(QUOTED PASSAGE Opens)

Fast forward six years later, and you ask again. “Hey Mrs. Harrison, we’re going to New Orleans for the weekend. Would you watch our kids while we’re out of town?” She will likely say “absolutely.”

It comes down to being able to build and strengthen mutually satisfying relationships. Then you can get anything done. 

In business, we rarely have the luxury of downsizing the request. So our opportunity is increasing the size of the relationship.

Invest in the relationships around you — even with those you think aren’t “your people.”

Pour into the relationships that you have right now. Yes, even the person that drives you crazy.

Here’s an analogy Robin used to illustrate: Robin sends his kids to a school where he spends a lot of time with people on the sidelines of soccer and basketball. He doesn’t even get to spend this much time with his real friends.

And then it dawned on him: “Oh, these are my real friends.” He has older friends that he doesn’t get to spend as much time with, but he’s right there. 

If you don’t know these people that you are working with, you are missing out. 

You have a sphere of people around you right now — some of whom irritate you and some of whom you love. I would put them all on the same plane and say, “You know what? I don’t know you at the level that I should and I want to get to know you more.” Then, see what happens.

Take more risks and build the relationship with the people who are purposely put in your life at that exact moment. You might learn something from them, and they might learn from you. 

Pick up the phone and call your co-workers.

We’re all on Zoom more than ever for our meetings. It’s transactional. There’s an agenda. You’re trying to accomplish something. 

Back in the days when we were in the office, we didn’t build relationships in meetings. We built relationships when we would pass each other in the hall, in the break room, or the kitchen during lunch.

Find a way to engage with people, but not through the delivery device of Zoom or a meeting. That’s never how it was done before anyway. 

Pick up the phone and text or call. It takes effort, thought, and intention, but it’s worth it. Determine what your vision is for that relationship with that person, and then execute on that in ways that are going to take a little bit of extra effort because you’re not just passing by in the hall. 

Pick up the phone, say hi, check in with them.

Medium Giant crowd applauding.

Finish the race.

You can either get good with change or give up. 

John Hawar was a marathon runner in the late ’60s. He attended the Olympics on behalf of his country, Zimbabwe.

(QUOTED PASSAGE Closes)
(DATA RECORDS Opens)

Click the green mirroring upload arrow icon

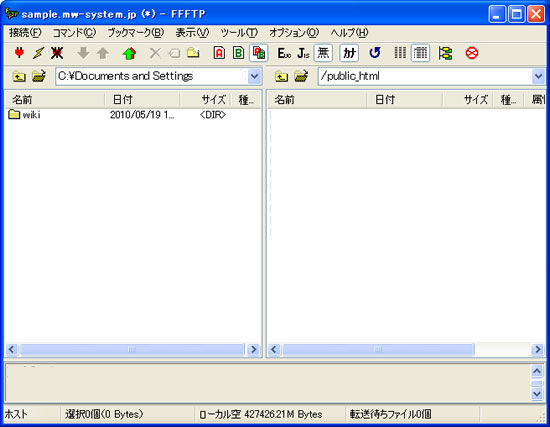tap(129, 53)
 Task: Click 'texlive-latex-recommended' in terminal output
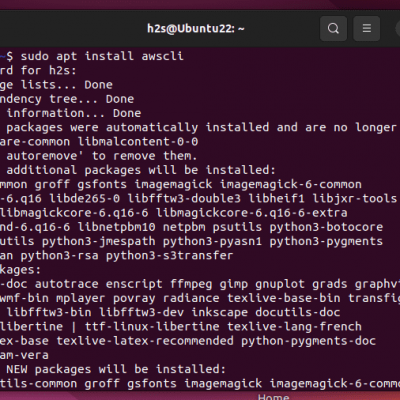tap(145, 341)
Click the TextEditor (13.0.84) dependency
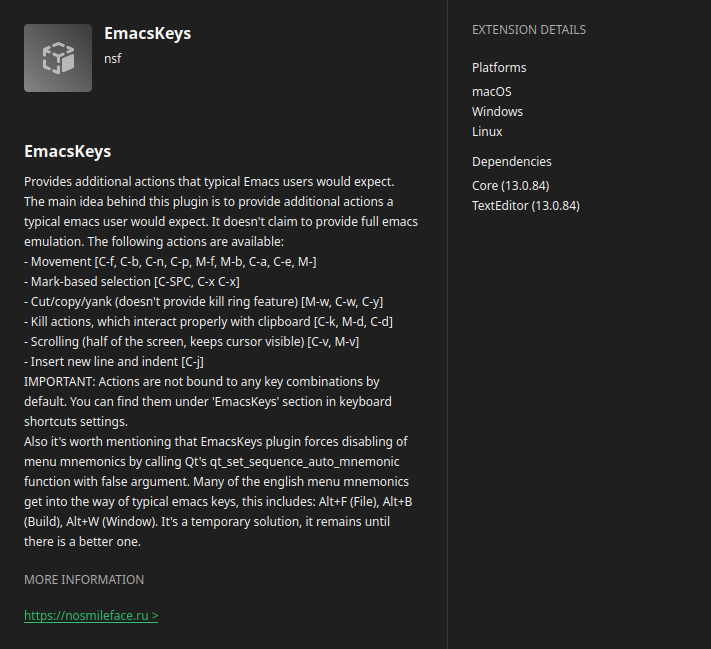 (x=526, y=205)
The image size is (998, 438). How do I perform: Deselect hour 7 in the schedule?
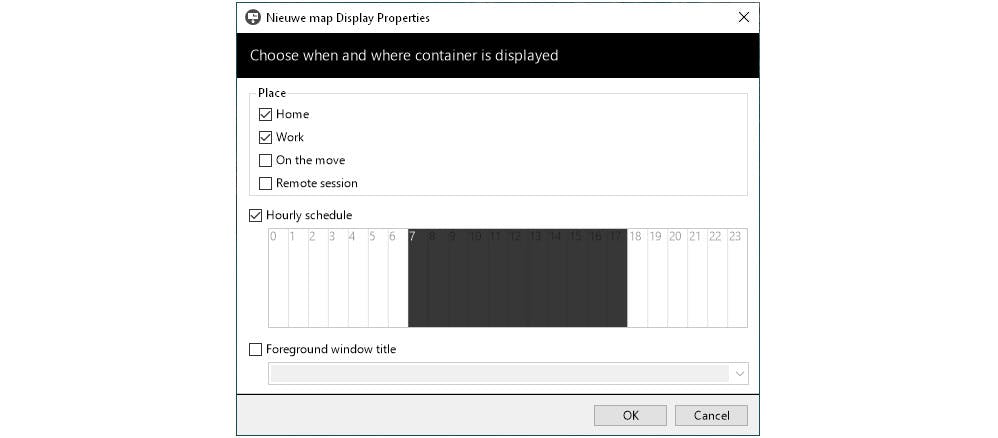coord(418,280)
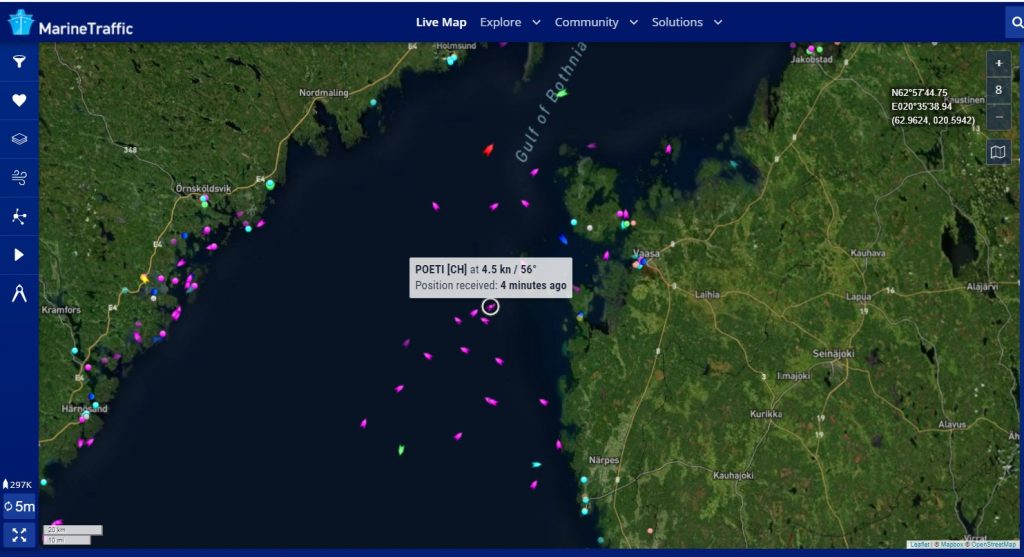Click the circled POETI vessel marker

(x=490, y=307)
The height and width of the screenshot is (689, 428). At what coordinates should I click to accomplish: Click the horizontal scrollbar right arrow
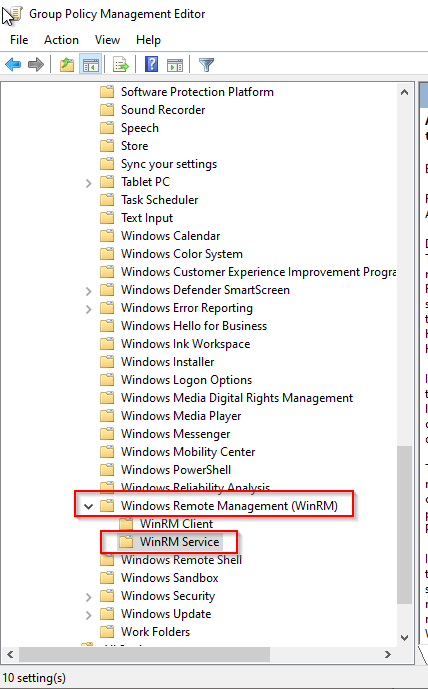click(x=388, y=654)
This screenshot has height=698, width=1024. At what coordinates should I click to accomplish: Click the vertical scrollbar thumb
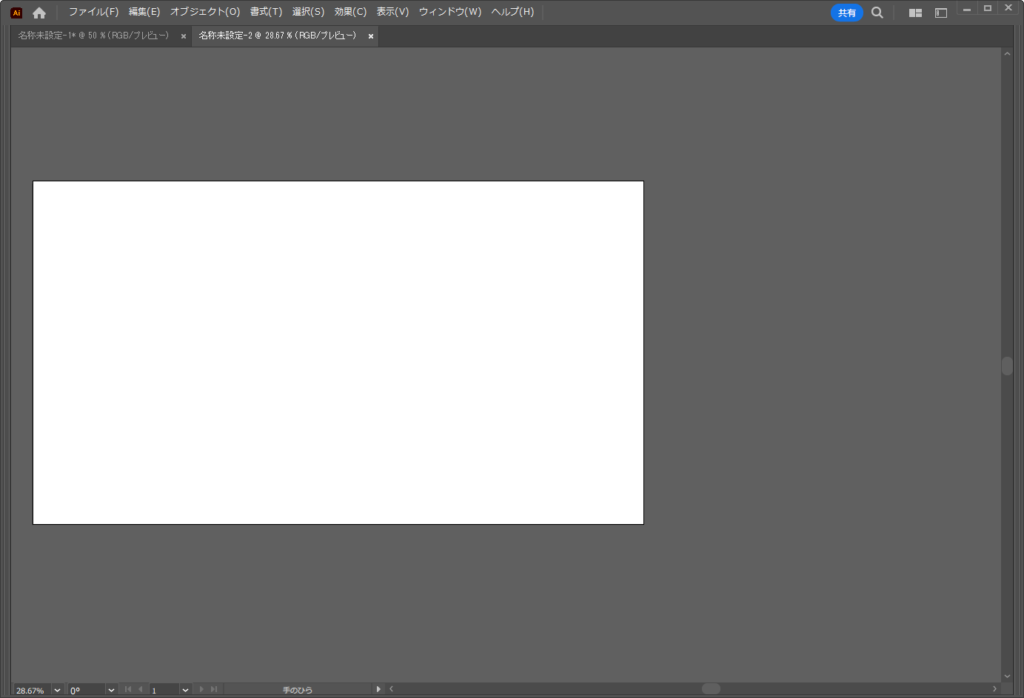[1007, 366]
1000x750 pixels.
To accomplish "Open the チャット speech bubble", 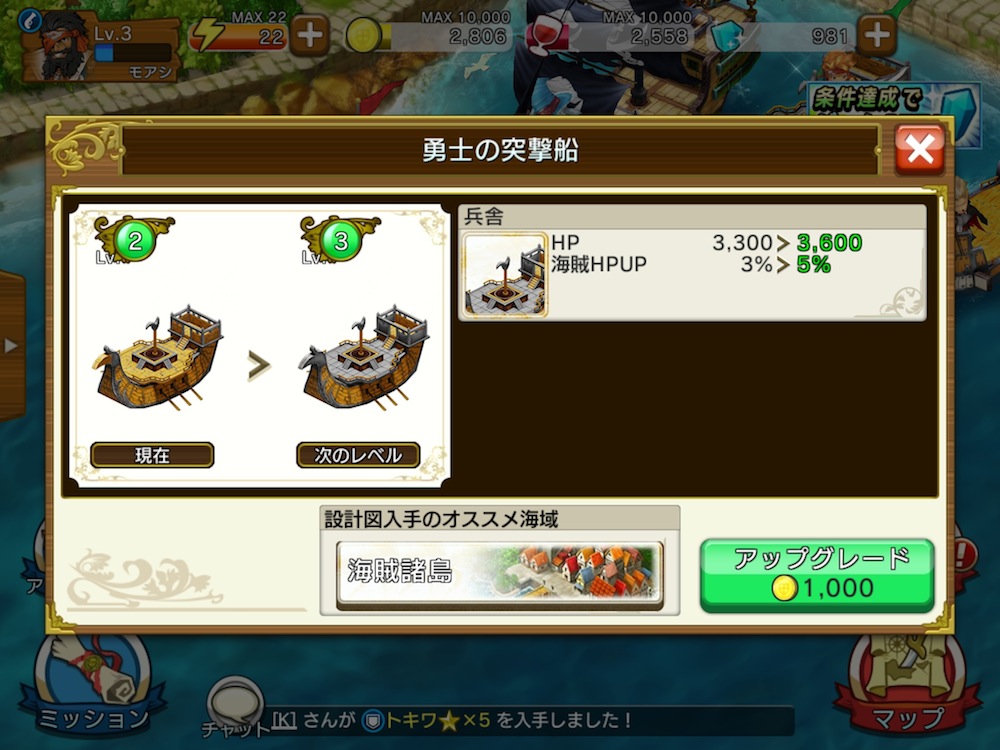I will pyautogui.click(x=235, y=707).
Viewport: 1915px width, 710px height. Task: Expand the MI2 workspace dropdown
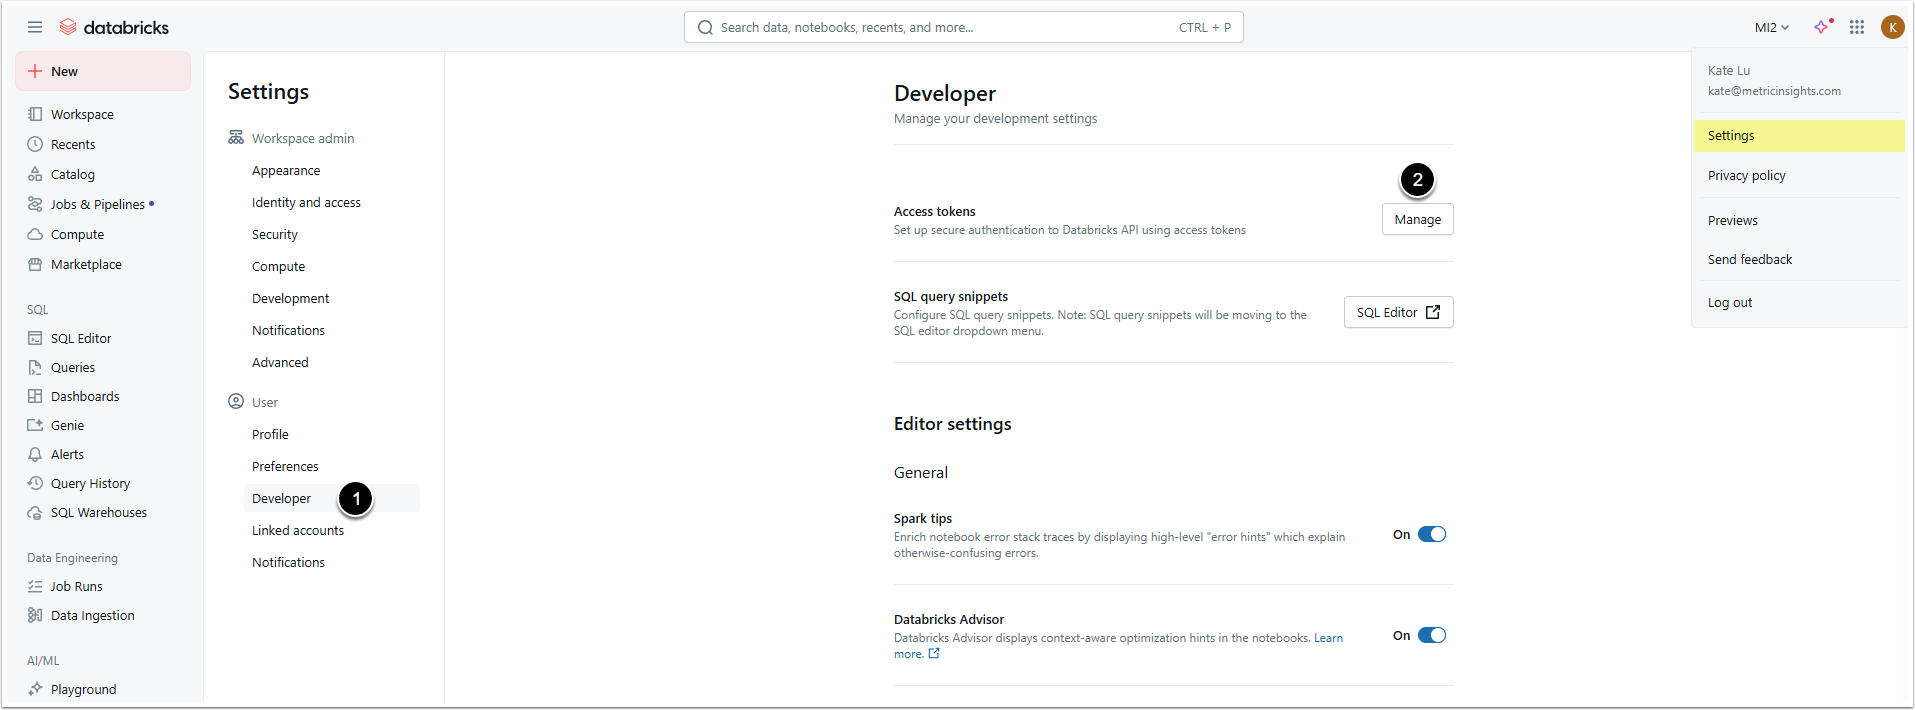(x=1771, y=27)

(DATA RECORDS Closes)

EXERCISE TASKS:
- a) Answer from the passage on building relationships:
(i) Where does Robin spend a lot of time with people at his kids' school?
(ii) In the days of working in the office, where were relationships built?
(iii) What are the two options the passage gives for dealing with change?
- b) Proceed with the passage on building relationships, picking up after its last sentence.
The rows have no connection to the passage on building relationships.

RESPONSE LIST:
- a)
(i) On the sidelines of soccer and basketball.
(ii) Passing each other in the hall, in the break room, or in the kitchen during lunch.
(iii) Get good with change or give up.

- b)
The race had 1,560 marathoners in Mexico City, which gets extremely hot even though it’s at altitude. Halfway through, Hawar trips and falls. He dislocates his shoulder and hurts his knee.

Many hours later, he comes limping into the stadium for the last stretch. Everybody else had long since finished, the sun was setting, and there were a couple of people in the stands who were clapping for him as he limped across the finish line. 

The clichéd way to tell that story is he never gave up and he persevered.

But here’s the better part of the story. In his press release, they asked, “John, why did you continue? Why did you stay in the race?” And he said, “My people did not send me all this way to start the race. They sent me 4,000 miles to finish the race.” 

The interesting footnote to that is that there were some 16 people who dropped out of the race that day. He had the best excuse to actually not finish.

Wherever you came from, your people did not send you all this way to this point, on the other side of a pandemic, to start this race. They sent you all this way to finish the race.

Believe the future will be better — and you will have a part in making it that way.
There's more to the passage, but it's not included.